Keberadaan jalur ganda rel KA Jakarta – Surabaya yang semula diharapkan jadi solusi mengatasi kemacetan saat arus mudik, ternyata belum optimal karena tidak ada penambahan sarana yang berarti. Ini karena PT KAI sebagai operator tunggal justru dibonsai oleh peraturan maupun pemerintah. UU No. 23 Tahun 2007 tentang Perkeretaapian melarang Pemerintah membeli sarana kereta api, tapi PT KAI tidak diberi Penyertaan Modal Negara (PMN) agar mampu membeli sarana baru. Sebaliknya demi mewujudkan Kereta Cepat Jakarta – Bandung, PT KAI harus menyetor dana ke kas konsursium sebesar Rp. 250 miliar. Kecuali itu, PT KAI juga diminta menyetor keuntungan ke kas negara mlalui Kementrian BUMN. Total dana PT PT KAI yang seharusnya dapat dipakai untuk membeli sarana baru namun tidak bisa lantaran harus disetor ke konsursium dan kas Negara itu mencapai Rp.2,75 T. Ini jumlah yang sangat besar dan harusnya dapat dipergunakan untuk membeli sarana baru (rangkaian KA) yang dapat dioperasikan di jalur ganda. Semestinya, kalau pemerintah tidak boleh membeli sarana, maka pemerintah memberikan PMN kepada PT KAI dan tidak mewajibkan kepada PT KAI untuk menyetorkan keuntungannya kepada Negara. Keuntungaan tersebut dipergunakan untuk mengembangkan sarana dan meningkatkan pelayanan kepada penumpang. Cara menilai kinerja direksi BUMN pelayanan harusnya tidak dari seberapa besar deviden yang disetor kepada Negara setiap tahunnya, tapi seberapa tinggi layanan yang diberikan kepada masyarakat.

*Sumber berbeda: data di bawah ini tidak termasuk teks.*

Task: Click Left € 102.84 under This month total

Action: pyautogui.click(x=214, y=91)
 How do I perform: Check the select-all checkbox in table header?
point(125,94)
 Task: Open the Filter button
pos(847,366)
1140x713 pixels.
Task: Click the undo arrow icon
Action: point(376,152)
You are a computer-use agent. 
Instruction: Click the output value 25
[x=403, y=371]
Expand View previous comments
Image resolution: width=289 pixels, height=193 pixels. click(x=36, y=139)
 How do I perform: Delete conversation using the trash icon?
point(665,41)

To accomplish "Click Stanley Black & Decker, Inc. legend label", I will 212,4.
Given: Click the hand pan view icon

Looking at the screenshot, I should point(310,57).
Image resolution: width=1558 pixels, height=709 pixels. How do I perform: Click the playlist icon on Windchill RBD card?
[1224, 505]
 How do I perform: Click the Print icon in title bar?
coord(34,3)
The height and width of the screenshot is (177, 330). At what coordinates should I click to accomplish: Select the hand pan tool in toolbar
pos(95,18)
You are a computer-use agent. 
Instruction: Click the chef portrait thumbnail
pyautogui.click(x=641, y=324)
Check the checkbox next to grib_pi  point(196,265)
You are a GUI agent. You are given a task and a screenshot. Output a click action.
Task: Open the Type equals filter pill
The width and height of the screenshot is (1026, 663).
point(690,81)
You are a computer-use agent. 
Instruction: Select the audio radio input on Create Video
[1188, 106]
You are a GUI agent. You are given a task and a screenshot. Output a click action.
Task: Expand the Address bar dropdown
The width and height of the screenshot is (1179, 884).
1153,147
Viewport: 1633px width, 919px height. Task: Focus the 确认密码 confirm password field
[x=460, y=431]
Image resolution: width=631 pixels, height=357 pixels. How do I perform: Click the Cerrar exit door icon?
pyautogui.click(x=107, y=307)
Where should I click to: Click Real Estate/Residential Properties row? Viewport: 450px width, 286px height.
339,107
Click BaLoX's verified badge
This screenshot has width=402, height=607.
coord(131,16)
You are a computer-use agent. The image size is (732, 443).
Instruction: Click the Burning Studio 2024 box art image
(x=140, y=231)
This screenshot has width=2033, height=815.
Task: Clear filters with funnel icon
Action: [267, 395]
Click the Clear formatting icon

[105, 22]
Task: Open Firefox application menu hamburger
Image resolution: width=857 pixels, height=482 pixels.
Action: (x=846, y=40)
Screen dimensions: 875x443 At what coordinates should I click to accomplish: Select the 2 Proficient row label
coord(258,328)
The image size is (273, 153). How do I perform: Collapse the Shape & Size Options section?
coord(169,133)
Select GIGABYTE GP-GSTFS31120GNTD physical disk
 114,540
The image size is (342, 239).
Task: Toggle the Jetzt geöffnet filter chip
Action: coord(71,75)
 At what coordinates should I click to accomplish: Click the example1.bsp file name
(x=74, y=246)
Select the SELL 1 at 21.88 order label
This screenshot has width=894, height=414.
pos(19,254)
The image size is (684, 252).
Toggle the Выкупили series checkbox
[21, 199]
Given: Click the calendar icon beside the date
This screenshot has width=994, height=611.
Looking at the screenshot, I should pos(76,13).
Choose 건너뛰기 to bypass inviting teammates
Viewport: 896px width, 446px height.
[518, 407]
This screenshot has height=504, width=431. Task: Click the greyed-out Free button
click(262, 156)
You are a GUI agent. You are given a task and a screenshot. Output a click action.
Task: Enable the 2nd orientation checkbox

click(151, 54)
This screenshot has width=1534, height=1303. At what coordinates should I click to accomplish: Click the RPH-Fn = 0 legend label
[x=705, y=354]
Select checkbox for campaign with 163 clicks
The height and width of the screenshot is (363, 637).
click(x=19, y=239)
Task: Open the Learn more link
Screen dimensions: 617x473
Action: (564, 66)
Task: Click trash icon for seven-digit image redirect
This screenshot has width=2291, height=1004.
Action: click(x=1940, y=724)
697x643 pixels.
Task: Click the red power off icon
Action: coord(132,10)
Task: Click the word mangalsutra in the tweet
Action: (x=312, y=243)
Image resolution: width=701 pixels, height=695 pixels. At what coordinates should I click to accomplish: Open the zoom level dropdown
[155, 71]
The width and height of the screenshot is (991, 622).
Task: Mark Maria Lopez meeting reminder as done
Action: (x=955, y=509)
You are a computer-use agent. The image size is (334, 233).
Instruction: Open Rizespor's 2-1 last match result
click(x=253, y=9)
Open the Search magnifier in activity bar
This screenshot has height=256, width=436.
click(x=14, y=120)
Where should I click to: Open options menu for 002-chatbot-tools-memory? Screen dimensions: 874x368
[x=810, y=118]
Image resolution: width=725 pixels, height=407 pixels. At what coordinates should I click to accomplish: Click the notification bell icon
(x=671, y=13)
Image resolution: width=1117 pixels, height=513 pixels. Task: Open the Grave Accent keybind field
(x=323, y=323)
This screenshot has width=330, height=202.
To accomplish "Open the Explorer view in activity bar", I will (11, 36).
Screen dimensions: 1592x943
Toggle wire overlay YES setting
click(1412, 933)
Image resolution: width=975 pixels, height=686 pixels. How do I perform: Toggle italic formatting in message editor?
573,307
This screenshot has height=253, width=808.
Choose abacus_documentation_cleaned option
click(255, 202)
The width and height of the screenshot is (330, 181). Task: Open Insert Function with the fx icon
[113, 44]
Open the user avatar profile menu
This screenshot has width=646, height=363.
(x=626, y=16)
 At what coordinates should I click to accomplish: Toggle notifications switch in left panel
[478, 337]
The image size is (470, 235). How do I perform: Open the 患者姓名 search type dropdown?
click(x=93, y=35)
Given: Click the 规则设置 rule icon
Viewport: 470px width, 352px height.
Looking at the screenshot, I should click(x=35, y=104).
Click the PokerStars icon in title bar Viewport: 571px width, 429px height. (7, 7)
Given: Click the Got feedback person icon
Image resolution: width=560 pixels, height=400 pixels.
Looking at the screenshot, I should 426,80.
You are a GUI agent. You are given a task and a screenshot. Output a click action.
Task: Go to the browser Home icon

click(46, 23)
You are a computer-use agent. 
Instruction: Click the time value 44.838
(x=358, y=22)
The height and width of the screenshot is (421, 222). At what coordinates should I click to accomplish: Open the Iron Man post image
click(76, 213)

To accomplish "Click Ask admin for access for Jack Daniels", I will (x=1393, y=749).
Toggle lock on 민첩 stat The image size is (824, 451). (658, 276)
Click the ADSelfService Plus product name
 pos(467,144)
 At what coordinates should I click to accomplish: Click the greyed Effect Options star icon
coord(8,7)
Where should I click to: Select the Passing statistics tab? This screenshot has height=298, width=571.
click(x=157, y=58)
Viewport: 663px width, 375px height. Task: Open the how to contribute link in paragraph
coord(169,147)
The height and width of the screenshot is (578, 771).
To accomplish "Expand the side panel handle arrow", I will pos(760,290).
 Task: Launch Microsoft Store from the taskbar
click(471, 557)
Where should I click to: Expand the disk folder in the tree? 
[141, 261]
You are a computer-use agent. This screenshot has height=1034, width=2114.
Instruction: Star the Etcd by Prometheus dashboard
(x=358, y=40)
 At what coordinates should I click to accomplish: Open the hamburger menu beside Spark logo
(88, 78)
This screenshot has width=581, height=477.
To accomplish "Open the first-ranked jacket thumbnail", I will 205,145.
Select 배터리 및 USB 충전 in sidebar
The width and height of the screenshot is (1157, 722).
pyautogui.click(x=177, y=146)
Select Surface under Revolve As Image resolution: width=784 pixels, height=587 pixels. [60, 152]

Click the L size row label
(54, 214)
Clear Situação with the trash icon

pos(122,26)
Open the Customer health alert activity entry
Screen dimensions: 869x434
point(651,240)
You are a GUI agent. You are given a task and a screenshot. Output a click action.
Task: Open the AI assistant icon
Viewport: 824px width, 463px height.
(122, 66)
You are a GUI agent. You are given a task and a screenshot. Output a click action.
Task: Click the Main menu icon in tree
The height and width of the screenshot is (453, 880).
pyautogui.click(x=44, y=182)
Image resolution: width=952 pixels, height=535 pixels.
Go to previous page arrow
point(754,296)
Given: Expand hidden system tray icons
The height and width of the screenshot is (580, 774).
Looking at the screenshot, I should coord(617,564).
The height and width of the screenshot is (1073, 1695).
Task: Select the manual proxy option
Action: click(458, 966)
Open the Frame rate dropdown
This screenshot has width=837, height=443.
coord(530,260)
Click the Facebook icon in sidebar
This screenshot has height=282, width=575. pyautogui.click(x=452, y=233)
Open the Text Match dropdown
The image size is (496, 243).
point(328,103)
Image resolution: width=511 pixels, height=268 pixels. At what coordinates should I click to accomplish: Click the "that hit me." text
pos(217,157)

Komitmen yang tinggi itu harusnya juga terlihat di angkutan laut. Pemerintah perlu memfasilitasi pengadaan sarana (kapal) untuk membeli kapal-kapal besar, sedang, maupun kecil agar dapat melayani mobilitas warga antar pulau besar maupun antara pulau besar dan kecil sehingga mobilitas warga yang tinggal di daerah kepulauan dapat terjamin. Sedangkan terhadap pemudik yang menggunakan angkutan bus, pemerintah dapat mengambil kebijakan membeli layanan mereka selama masa H-7 hingga H+7 di seluruh Indonesia, sehingga orang dapat melakukan mudik gratis secara aman, nyaman, dan selamat. Selama ini mudik gratis yang diselenggarakan oleh Kementrian Perhubungan masih terbatas untuk pemilik motor dan di Jawa. Ke depa, mudik gratis dengan menggunakan bus dan kapal laut itu berlaku untuk semua warga dan semua wilayah. Mereka berhak memperoleh layanan mudik gratis karena pengguna bus dan kapal laut itu umumnya kelas menengah ke bawah, sehingga tidak ada ruginya bila pemerintah memberikan layanan gratis kepada mereka setahun sekali. Perkiraan saya, anggaran untuk menggratiskan pemudik dengan kapal laut dan bus umum itu jauh lebih murah dibandingkan dengan BBM yang terbuang habis saat terjadi kemacetan di tol belasan jam. Dengan memberikan layanan mudik gratis bagi pengguna kapal laut dan bus, maka sesungguhnya Negara betul-betul hadir di tengah masyarakat menengah bawah dalam melayani angkutan mudik. Jika Negara hadir hanya di jalan tol, itu sesungguhnya hanya hadir untuk golongan menengah ke atas.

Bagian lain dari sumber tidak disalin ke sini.